Malam itu sungguh menusuk. Meskipun sudah memakai jaket tebal, celana jeans panjang, dan kaos kaki yang masih lengkap dengan sepatunya, hawa dingin masih mampu menerobos masuk. Malam itu, selama saya tertidur secara tidak nyaman di Aula Emaus, saya ditemani seekor anjing. Entah mengapa, setiap kali saya sendirian, saya selalu ditemani oleh seekor anjing. Maka, saya menganggap semua anjing itu adalah sahabat saya yang lucu dan bisa diajak bermain. Akhirnya, saya beranjak bangun dan berjalan ke komplek warung untuk sekedar mencari teh atau kopi hangat, lalu kemudian berdoa lagi di depan Goa Maria. Ternyata semua warung sudah tutup. Akhirnya, langkah saya tanpa saya sadari mengayun ke pelataran Gereja Puhsarang. Benar saja disana sudah terbaring dengan nyenyaknya 4 orang pemuda yang memang sengaja menginap di Puhsarang. Akhirnya, saya bergabung dengan mereka dan tertidur lelap. Di tempat itu, meskipun terbuka, saya tidak merasakan kedinginan yang sangat. Entah apakah karena ada karpetnya, atau saya diselimuti oleh Roh Kudus.
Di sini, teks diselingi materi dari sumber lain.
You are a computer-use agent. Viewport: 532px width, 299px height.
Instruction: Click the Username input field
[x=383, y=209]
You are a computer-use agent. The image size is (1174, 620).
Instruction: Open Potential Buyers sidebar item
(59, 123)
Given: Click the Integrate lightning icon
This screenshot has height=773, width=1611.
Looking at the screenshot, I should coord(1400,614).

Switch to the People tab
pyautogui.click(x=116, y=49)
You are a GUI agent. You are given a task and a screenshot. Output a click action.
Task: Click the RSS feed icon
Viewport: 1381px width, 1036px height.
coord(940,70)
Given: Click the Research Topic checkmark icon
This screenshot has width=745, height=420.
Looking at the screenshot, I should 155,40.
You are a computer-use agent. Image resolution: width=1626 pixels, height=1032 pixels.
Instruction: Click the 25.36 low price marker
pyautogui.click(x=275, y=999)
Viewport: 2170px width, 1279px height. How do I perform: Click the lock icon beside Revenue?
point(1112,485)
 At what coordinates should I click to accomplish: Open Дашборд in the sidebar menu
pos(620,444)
Pagi, pukul 04.51 saya baru benar-benar terbangun. Saya segera bangun lalu menuju Goa Maria untuk melakukan 3 doa : Rosario biasa, Rosario Pembebasan, dan Doa Kepada Bunda Maria Bunda Allah. Setelah selesai, pukul 06.05 saya mandi sebentar, kemudian berangkat ke Jalan Mastrip untuk bertemu teman-teman saya dari Bismania.com.

****

Sungguh pengalaman tiada tara bagi saya. Saya tidak menyangka bisa kembali ke Puhsarang lagi dan menjalankan segala rutinitas keagamaan di sana. Saya merindukan hal itu dan ingin suatu saat kembali ke sana lagi. Terima kasih ya Bunda Maria atas segalah yang telah Kau berikan sejak awal, hingga aku bisa pulang ke Surabaya lagi dengan selamat malam ini.